If Kaggle looks overwhelming, then use your own personal data to get you started, or maybe conduct your own survey and ask people to fill up a questionnaire. Next time step it up a little and look online for a dataset. Go with something you are interested in such as video games, sports, movies and set yourself a question to answer. This might not feel like a major thing to show the recruiters, but you'll be building skills and confidence to move on to more involved projects.

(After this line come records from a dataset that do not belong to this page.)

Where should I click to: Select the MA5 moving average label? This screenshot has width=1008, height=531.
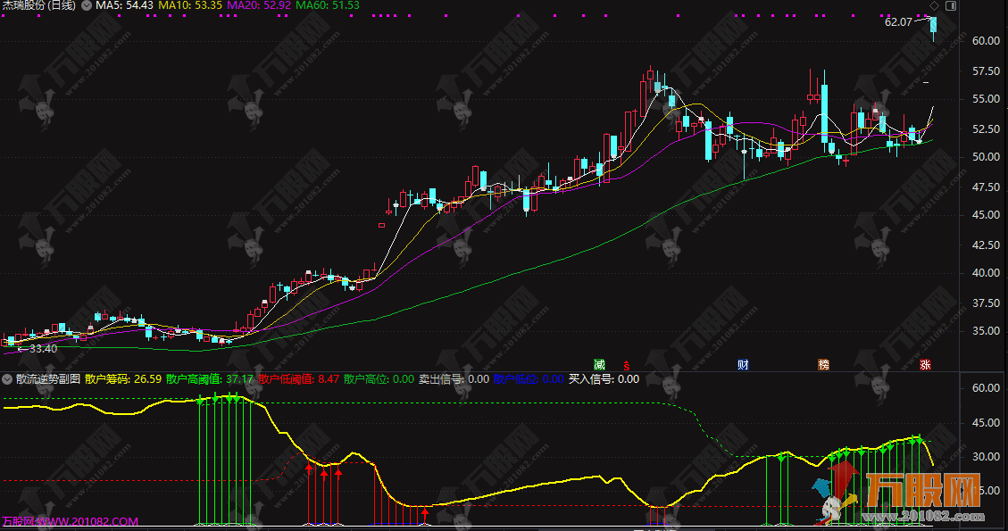[124, 5]
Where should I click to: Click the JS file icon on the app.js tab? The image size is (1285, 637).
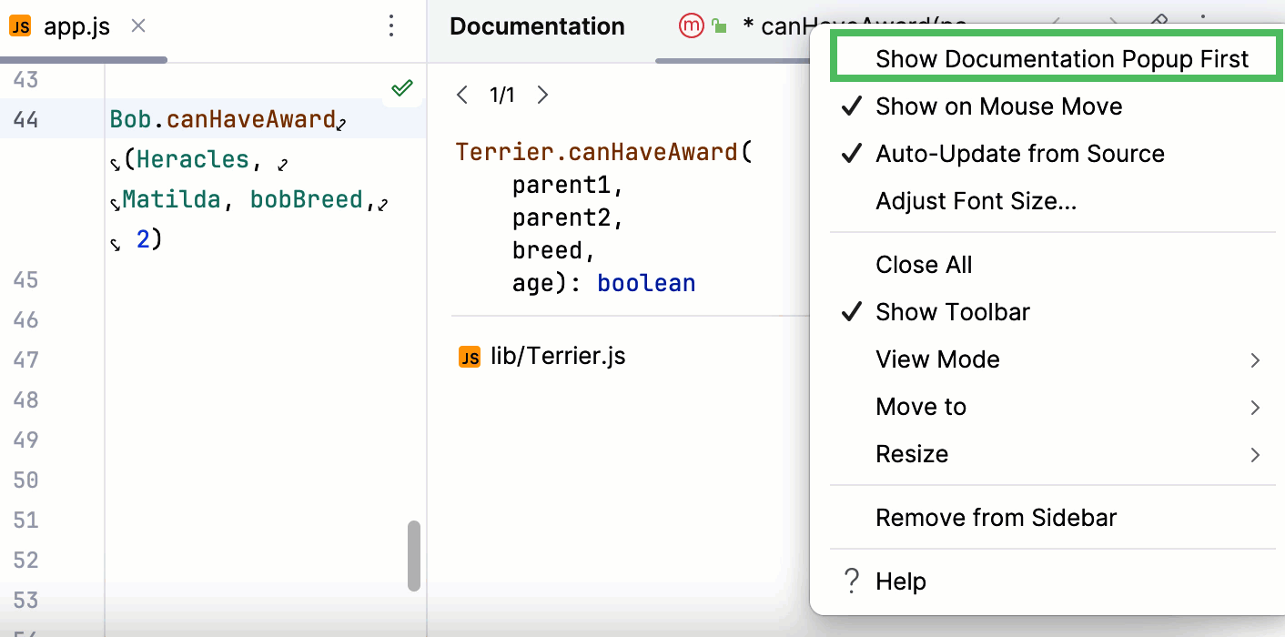tap(20, 25)
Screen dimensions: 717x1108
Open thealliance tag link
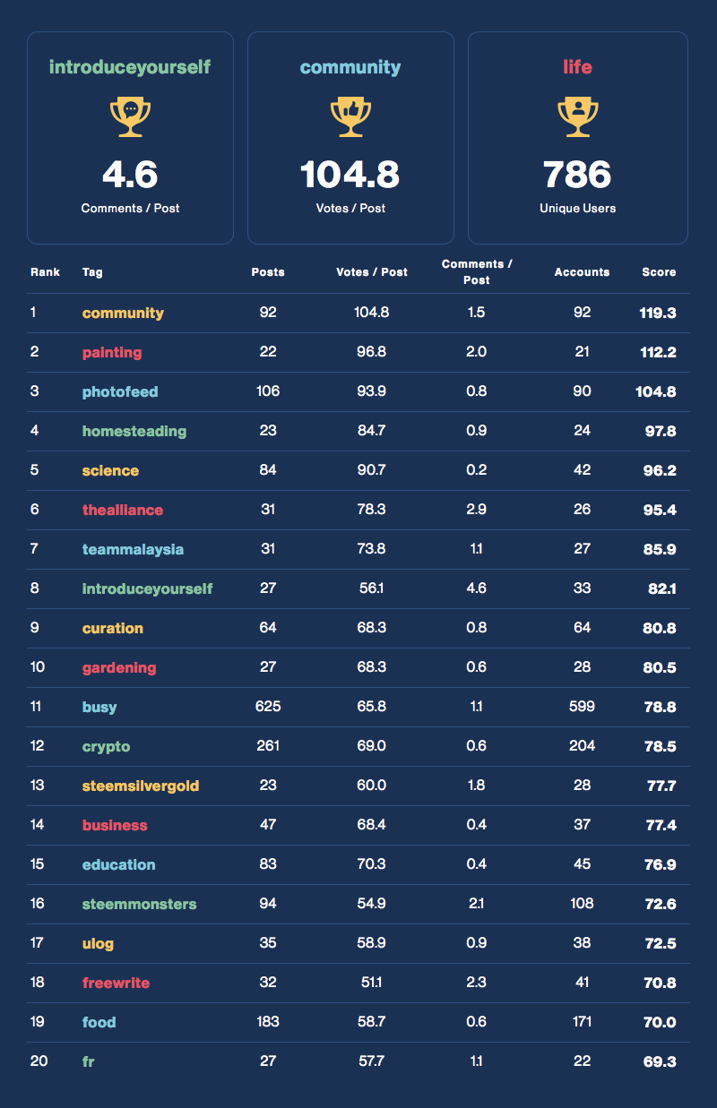point(123,511)
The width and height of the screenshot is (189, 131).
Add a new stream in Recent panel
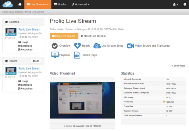36,61
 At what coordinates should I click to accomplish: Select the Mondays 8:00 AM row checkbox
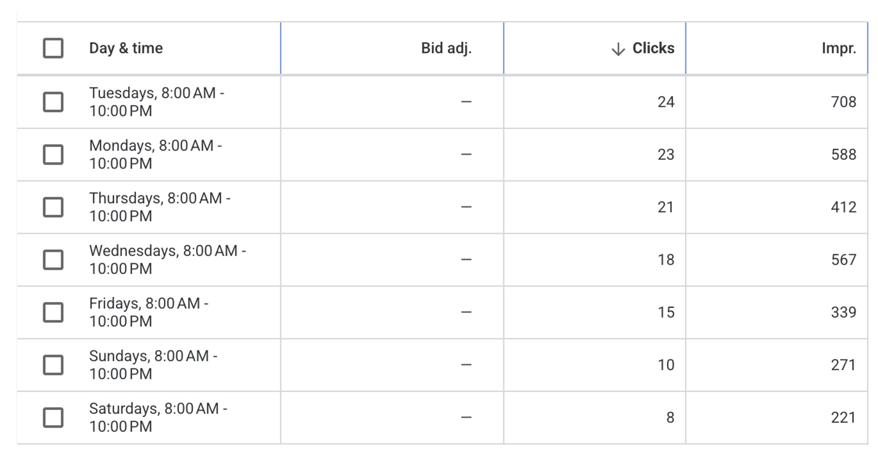(53, 154)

Pro-tip: Once you have worked on a few datasets available, try competing in one of their popular competitions and get a real-time feel of how you should build things from scratch. 📊
2. Get your hands dirty by data cleaning
Getting started is the hardest part but you'll never have impressive portfolio projects to show off if you don't start small. When looking online for a dataset, there is a number at the Registry of Open Data on AWS which is freely available. These datasets are also compatible with AWS cloud computing resources. The best part about these datasets is you can find something unique, whereas with Kaggle you might be repeating the work others have already done.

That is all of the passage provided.